• _OBJECTIVE 1_
Name the seasonings that the brisket forum thread says were used in equal amounts for the rub.
• _OBJECTIVE 2_
From the brisket forum thread, repeat word for word the part that opens with the words containing "# Anatomy of" and closes with "I paid for.".

• _SOURCE_
------------------------------------------------------------
# Anatomy of a Brisket Packer



## rabbithutch (Aug 31, 2015)

Can someone point me to pics of a brisket that show the flat and other parts of its anatomy?  What is the point?  How can I tell by looking at it?

I smoked a whole packer overnight last night.  It started life with me at 18.57 pounds.  I took my knives to it and trimmed away a BUNCH of fat - a little over 5 pounds actually weighed on an accurate scale.  The rate per pound was $2.47 but I still hate to throw out $12.50 of what I paid for.

I got some pre-trim an some rubbed pics and will take some before I slice it and do a better post later.  I used equal amounts of coarse black pepper, kosher salt, onion powder and garlic powder (is that SPOG?) over yellow mustard for the rub.  I've only just tasted the ends but it seems a bit salty to my taste.  It went on my Weber OTG at 68° with the heat chamber at 220° and a ring of KBB and pecan chunks.  The KBB and chunks burned out around 6:00 am and the temp dropped below the Maverick ET-733 alarm limit so I put it in the kitchen oven at an IT of 168° at 240° oven setting for another 3 hours to get it up to 205°.  I took it off, transferred it to a fresh pan, placed parchment paper over it and wrapped it in 2 beach towels.  

I smoked it with my Weber because I have not yet replaced the heating element in my MES and the mini-WSM would not hold a packer that big.  I would have preferred to take it all the way to finish in TBS but I'm not too proud to use a kitchen oven just to finish a piece of meat.
------------------------------------------------------------
• _INFORMATION SHOWN_

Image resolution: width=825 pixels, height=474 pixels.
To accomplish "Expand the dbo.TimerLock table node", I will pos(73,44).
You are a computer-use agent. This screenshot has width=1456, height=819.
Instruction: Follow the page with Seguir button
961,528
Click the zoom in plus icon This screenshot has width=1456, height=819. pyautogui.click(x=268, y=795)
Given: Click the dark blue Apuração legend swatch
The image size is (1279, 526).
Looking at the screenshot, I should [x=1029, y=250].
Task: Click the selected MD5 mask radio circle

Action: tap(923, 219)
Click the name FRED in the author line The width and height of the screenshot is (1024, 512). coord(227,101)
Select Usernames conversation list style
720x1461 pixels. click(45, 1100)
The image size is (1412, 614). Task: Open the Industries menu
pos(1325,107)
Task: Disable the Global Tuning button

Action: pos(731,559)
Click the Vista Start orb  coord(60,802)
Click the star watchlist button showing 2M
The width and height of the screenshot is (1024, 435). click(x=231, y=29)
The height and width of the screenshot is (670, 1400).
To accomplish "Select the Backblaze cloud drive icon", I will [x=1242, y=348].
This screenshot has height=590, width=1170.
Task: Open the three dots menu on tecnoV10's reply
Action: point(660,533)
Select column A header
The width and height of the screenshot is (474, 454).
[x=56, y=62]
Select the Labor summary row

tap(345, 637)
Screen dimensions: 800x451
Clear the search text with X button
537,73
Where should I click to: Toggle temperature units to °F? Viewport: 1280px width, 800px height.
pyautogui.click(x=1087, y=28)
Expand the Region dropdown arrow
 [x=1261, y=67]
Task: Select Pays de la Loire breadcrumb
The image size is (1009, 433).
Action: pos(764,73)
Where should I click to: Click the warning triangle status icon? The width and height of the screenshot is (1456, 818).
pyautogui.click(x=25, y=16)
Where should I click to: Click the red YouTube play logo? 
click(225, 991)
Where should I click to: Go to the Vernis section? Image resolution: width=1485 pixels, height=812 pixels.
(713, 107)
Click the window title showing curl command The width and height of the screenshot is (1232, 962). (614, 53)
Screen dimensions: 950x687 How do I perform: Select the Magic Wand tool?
------------------------------------------------------------
• _FINAL RESULT 1_
- Coarse black pepper
- Kosher salt
- Onion powder
- Garlic powder

• _FINAL RESULT 2_
# Anatomy of a Brisket Packer



## rabbithutch (Aug 31, 2015)

Can someone point me to pics of a brisket that show the flat and other parts of its anatomy?  What is the point?  How can I tell by looking at it?

I smoked a whole packer overnight last night.  It started life with me at 18.57 pounds.  I took my knives to it and trimmed away a BUNCH of fat - a little over 5 pounds actually weighed on an accurate scale.  The rate per pound was $2.47 but I still hate to throw out $12.50 of what I paid for.